Iraqi prime minister turns to tribal leaders for support as pressure mounts from protests
LONDON - Facing nearly two months of anti-corruption protests calling for his resignation, Iraqi Prime Minister Adel Abdul-Mahdi sought to secure the backing of tribal leaders for his reform promises.
“We are working to reform the country to meet the requirements of comprehensive development, not just to meet legitimate demands (of protesters),” read a statement from the prime minister’s office regarding Abdul-Mahdi’s November 20 meeting with tribal leaders.
The same statement included lavish praise for the country’s tribes.
“The tribes were on the front lines at all times. They sent brave men to the battlefields to fight against the Islamic State. They are truly the army of the Marjaaiya (religious establishment) and the people.
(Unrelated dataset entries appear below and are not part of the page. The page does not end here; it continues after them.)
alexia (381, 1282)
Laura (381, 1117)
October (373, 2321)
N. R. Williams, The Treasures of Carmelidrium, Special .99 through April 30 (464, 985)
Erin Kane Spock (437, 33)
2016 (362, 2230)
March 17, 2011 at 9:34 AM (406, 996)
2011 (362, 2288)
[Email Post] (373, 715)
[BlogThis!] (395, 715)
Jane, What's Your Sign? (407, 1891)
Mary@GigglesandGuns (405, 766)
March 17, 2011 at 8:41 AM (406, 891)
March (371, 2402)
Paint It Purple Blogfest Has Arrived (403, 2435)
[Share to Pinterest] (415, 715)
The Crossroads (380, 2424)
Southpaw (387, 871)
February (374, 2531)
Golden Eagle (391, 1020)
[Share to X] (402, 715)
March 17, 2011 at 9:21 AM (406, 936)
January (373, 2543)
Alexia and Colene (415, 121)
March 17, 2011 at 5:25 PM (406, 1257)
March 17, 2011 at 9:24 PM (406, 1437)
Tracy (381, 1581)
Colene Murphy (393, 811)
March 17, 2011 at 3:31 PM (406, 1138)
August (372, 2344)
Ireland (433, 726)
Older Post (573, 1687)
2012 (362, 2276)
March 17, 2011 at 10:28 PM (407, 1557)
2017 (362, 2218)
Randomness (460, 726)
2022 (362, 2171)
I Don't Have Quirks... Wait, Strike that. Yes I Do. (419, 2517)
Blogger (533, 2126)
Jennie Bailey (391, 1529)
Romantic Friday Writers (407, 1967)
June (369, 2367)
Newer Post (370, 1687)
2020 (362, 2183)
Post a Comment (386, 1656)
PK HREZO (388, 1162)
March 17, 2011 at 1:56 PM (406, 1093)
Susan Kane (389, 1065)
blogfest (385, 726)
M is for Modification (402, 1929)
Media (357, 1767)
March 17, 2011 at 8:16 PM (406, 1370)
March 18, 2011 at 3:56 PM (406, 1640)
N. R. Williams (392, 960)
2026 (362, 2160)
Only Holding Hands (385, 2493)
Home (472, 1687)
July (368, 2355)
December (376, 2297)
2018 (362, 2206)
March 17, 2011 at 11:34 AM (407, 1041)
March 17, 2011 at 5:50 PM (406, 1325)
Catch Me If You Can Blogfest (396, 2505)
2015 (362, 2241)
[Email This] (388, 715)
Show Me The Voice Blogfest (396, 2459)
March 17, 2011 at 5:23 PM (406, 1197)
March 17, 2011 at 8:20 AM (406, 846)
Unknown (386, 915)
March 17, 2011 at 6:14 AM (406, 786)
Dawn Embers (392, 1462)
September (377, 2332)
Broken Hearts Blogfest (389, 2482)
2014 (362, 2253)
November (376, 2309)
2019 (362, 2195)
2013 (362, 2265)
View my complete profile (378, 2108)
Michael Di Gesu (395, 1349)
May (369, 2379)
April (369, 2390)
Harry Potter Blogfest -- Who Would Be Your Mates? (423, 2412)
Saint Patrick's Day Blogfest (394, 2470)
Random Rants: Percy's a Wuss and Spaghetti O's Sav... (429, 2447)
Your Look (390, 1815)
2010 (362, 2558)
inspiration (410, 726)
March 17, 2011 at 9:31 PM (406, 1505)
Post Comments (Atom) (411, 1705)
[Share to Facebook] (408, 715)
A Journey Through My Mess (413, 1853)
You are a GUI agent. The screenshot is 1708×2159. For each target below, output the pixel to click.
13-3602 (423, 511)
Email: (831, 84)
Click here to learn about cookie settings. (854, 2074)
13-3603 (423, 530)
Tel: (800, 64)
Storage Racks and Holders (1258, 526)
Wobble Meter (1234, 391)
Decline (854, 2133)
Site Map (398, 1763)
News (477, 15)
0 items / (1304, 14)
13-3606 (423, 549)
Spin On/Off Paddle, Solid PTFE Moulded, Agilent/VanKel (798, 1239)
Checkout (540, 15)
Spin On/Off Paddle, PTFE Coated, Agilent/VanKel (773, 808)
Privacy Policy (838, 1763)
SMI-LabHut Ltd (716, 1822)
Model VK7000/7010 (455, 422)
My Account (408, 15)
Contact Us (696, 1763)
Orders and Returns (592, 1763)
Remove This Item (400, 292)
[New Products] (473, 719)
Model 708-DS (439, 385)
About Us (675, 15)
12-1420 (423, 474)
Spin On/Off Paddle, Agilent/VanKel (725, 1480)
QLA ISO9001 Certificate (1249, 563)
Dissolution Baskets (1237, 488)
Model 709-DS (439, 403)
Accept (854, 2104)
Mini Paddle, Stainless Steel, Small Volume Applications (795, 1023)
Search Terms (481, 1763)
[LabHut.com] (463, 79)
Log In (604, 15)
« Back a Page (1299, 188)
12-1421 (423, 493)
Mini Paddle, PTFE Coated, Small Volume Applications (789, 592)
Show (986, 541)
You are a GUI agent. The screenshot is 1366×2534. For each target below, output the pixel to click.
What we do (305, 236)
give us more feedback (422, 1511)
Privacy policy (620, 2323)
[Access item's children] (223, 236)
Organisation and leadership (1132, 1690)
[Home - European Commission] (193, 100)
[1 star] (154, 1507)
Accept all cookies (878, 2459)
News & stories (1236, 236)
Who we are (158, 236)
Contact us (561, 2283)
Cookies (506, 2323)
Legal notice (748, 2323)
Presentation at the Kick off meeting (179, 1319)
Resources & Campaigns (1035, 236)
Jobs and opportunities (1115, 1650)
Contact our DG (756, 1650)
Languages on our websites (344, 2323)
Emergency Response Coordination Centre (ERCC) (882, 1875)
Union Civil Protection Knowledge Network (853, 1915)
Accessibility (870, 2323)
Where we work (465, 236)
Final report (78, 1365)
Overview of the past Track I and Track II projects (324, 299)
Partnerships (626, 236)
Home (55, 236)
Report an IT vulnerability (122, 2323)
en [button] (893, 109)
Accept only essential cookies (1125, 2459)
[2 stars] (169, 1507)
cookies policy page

They stood by our forces until we achieved victory,” it read.
The statement also took a reconciliatory tone towards the protesters.
“The protests are legitimate and the constitution grants the freedom of expression. (The protests) unveiled the faults in our political system… which must be rectified,” it added.
The rhetoric, however, appeared to be at odds with actions of the security forces dealing with protesters.
More than 340 people, mostly demonstrators, have been killed since mass protests began October 1. At least 3,000 people have been injured during the same period, the Iraqi Alliance of Disabilities Organisation said.
Despite heavy-handed security measures, which included curfews and restricting the internet, the protests continued.
Abdul-Mahdi’s mention of the Marjaaiya did not ease pressure on the prime minister. Top Shia cleric Grand Ayatollah Ali al-Sistani reiterated on November 22 his support for the protesters, calling on the government to swiftly implement reforms.